Appetite suppressants are drugs that work on the brain to fool it into thinking that it is not hungry. They act primarily on the neurochemical transmitters of the central nervous system to reduce appetite and hunger to reduce food intake. Prescription appetite suppressants may be used in addition to a healthful diet and increased physical activity to achieve and maintain significant weight loss.
While some are intended for short-term use, others are meant to be used long-term. In addition to prescription medications, there are over-the-counter and “natural” supplement products available that claim to help suppress appetite and help you lose weight.
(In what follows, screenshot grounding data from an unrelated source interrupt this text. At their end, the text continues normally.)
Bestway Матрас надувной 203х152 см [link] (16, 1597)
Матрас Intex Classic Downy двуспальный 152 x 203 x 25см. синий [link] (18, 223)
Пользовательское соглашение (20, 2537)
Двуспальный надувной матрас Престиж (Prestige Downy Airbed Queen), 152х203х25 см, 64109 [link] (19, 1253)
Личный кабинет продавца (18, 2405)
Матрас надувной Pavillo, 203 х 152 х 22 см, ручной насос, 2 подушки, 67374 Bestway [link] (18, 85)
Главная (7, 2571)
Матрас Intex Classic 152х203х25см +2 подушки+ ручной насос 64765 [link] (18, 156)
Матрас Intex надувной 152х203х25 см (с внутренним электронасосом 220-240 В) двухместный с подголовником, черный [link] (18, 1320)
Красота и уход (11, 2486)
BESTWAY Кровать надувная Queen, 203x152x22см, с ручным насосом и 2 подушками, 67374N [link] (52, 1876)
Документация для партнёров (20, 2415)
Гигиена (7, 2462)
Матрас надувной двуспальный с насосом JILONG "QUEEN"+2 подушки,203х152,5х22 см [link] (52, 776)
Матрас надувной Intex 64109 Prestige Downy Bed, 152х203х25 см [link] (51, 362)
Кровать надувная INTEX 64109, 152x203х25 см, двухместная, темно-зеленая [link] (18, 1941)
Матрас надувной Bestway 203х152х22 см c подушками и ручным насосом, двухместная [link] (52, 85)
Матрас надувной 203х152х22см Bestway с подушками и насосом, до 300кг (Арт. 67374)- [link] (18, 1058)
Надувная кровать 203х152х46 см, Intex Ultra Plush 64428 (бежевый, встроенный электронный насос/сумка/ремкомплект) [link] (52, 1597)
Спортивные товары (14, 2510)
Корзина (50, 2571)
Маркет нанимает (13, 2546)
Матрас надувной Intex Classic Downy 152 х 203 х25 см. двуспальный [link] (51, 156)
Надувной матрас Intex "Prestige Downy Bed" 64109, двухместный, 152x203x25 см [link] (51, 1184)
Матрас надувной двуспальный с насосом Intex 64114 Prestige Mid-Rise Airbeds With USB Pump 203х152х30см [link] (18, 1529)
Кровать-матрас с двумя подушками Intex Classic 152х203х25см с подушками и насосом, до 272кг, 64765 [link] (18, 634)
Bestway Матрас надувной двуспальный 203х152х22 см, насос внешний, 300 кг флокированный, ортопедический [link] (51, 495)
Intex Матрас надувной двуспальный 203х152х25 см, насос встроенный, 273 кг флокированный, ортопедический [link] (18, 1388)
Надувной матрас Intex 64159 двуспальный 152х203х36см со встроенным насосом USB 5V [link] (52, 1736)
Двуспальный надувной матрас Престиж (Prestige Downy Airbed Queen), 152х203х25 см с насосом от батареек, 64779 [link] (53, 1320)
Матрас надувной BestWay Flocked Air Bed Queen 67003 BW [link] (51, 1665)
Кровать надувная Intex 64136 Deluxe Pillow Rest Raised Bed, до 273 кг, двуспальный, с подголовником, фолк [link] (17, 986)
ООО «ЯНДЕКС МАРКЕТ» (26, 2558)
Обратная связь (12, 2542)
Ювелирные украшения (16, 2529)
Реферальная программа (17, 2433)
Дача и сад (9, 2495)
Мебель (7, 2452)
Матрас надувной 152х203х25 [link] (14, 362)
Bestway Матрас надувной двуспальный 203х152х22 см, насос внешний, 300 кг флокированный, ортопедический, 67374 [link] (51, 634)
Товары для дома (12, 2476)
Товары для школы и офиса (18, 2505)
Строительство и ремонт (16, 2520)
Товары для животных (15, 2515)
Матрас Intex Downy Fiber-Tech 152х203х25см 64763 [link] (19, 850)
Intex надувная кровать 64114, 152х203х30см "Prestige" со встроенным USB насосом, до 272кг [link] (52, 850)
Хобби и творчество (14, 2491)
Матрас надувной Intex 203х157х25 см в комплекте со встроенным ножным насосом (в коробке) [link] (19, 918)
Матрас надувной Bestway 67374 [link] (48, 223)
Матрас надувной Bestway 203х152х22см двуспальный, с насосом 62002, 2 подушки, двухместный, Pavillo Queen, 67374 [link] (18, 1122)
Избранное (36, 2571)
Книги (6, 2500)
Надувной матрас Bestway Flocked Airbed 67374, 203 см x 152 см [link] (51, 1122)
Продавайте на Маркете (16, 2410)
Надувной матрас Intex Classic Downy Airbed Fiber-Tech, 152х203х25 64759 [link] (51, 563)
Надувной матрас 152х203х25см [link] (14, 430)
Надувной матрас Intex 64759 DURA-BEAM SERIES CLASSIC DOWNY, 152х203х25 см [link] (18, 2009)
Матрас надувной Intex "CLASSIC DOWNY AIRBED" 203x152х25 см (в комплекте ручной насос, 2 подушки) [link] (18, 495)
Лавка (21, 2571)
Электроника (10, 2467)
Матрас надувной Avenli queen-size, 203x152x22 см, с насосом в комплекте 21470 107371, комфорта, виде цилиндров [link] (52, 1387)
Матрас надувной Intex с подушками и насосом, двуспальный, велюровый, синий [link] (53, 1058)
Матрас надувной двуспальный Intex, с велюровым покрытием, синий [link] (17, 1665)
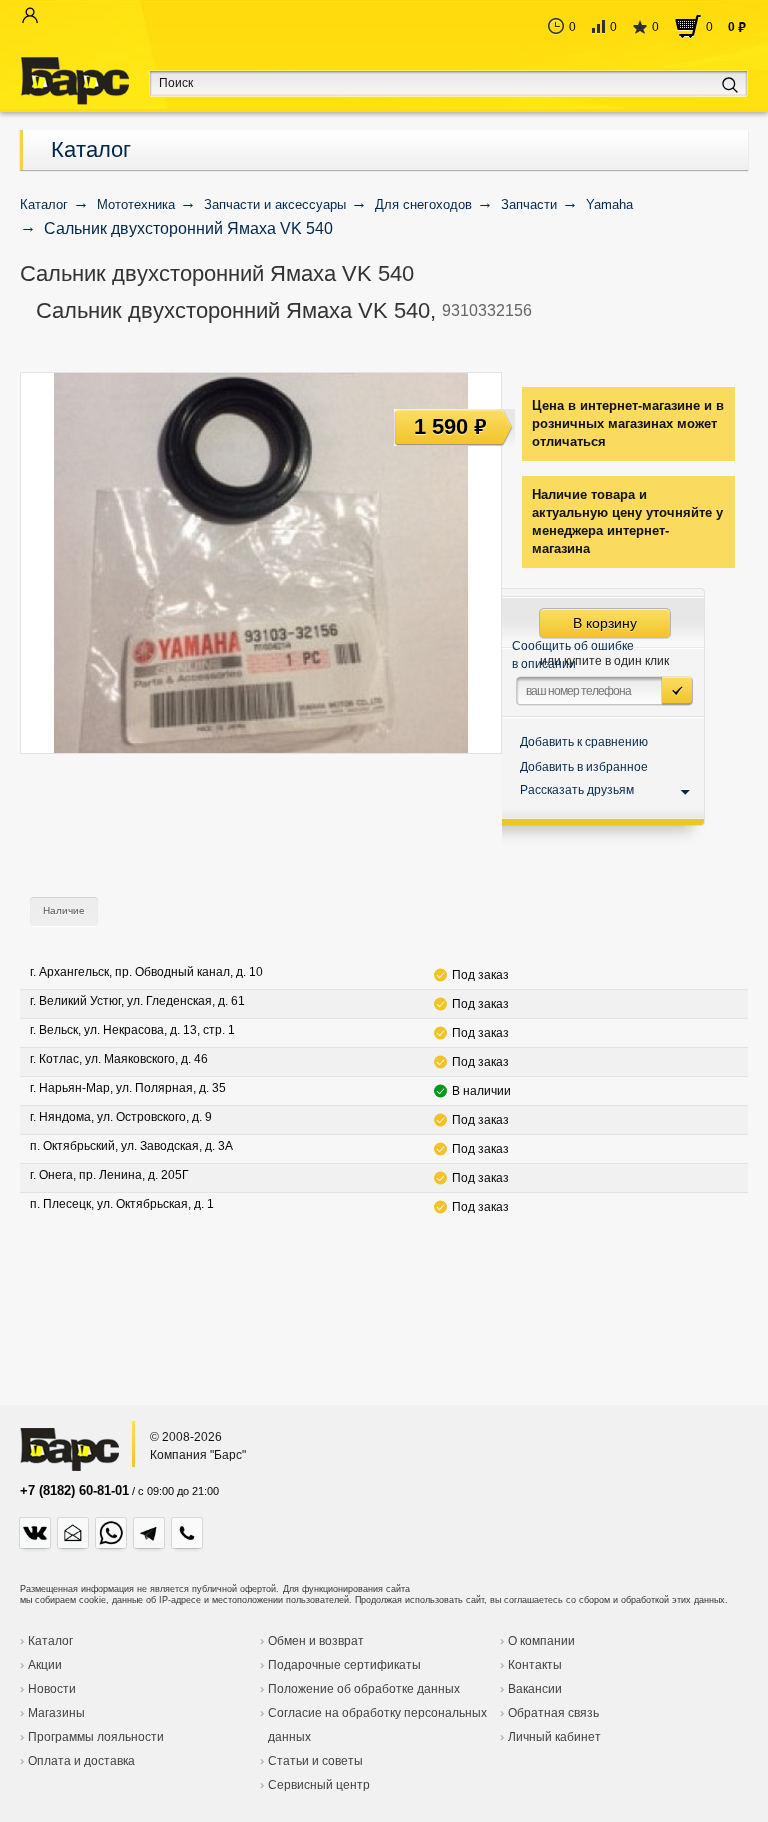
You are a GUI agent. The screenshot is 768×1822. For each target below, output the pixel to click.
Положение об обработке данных (364, 1689)
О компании (541, 1641)
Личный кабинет (554, 1737)
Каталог (91, 149)
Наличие (64, 910)
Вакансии (535, 1689)
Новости (52, 1689)
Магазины (56, 1713)
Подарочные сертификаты (344, 1665)
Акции (45, 1665)
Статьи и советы (315, 1761)
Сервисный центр (319, 1785)
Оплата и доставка (81, 1761)
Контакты (535, 1665)
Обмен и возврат (316, 1641)
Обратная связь (553, 1713)
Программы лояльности (96, 1737)
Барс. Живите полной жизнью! (74, 81)
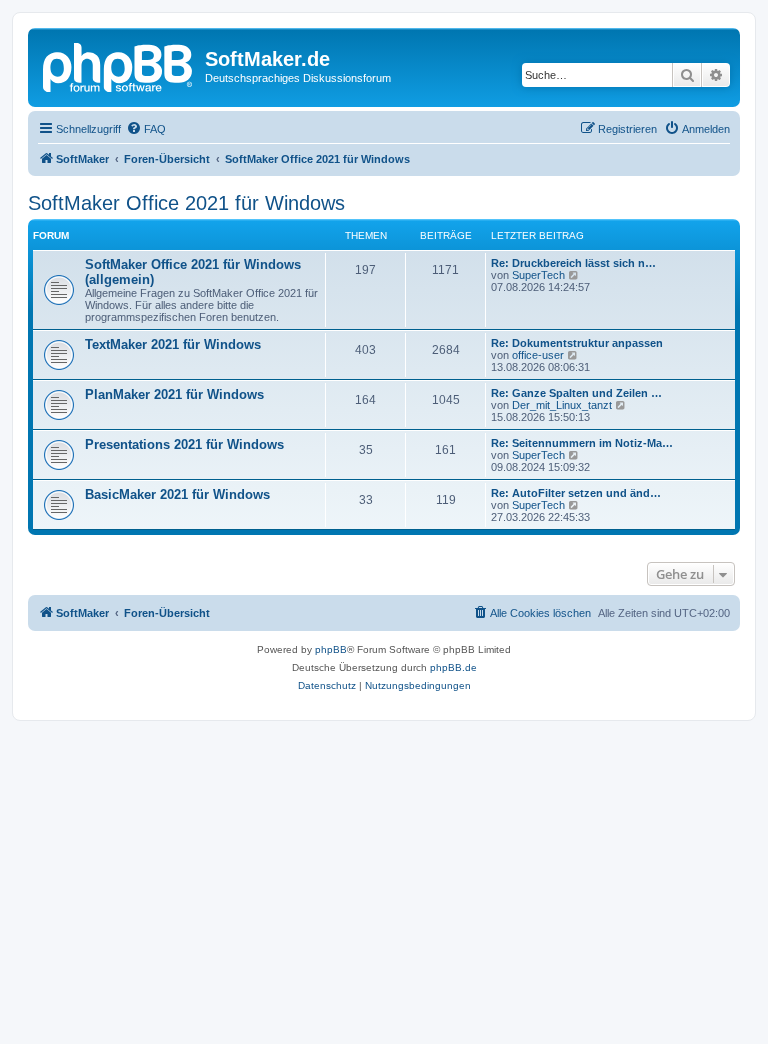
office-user (538, 355)
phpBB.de (453, 667)
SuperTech (538, 275)
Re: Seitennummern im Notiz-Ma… (582, 443)
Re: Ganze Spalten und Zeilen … (576, 393)
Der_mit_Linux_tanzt (562, 405)
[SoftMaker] (119, 65)
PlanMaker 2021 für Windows (174, 394)
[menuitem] (146, 129)
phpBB (331, 649)
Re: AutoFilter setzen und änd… (576, 493)
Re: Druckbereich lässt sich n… (573, 263)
What Is an Appetite Suppressant?
Generally, the term “appetite suppressant” refers to a prescription medication that helps you to feel less hungry so that you eat less and lose weight. Some herbal and natural diet pill makers also use the term to describe plant-based, nonprescription products that aim to curb hunger.
You may see appetite suppressants advertised in magazines or online. While appetite suppressants may help some lose weight, they may not work for everyone. There are many reasons people maintain or gain weight, and the amount of food you eat is just one factor.
Appetite suppressants do not target emotional eating, mindless eating, or sedentary behavior, all of which also have relationship with excess weight and obesity.
How Do They Work?
Appetite suppressants work in several ways. Some suppressants make you feel less hungry or full sooner, whereas others make it difficult for your body to absorb dietary fat.However, neither prescription nor natural appetite suppressants are a replacement for certain lifestyle changes to achieve weight loss.
According to a systematic and clinical review of long-term drug use for obesity treatment, medications resulted in a greater average weight loss than the placebos when combined with lifestyle interventions.
Diet and lifestyle changes can be challenging to make, which is why many people opt for a dietary supplement as a means of weight loss. However, experts concur that consuming a healthy diet and maintaining regular physical activity is the basis for long-term weight loss.
Before starting any appetite suppressant—prescription or over-the-counter—discuss with your doctor any underlying medical diagnoses, previous medical emergencies, current medications, and general concerns that could interfere with the suppressant.
Certain prescription appetite suppressants caution use among people with heart disease, high or uncontrolled blood pressure, glaucoma, a history of eating disorders, or hyperthyroidism.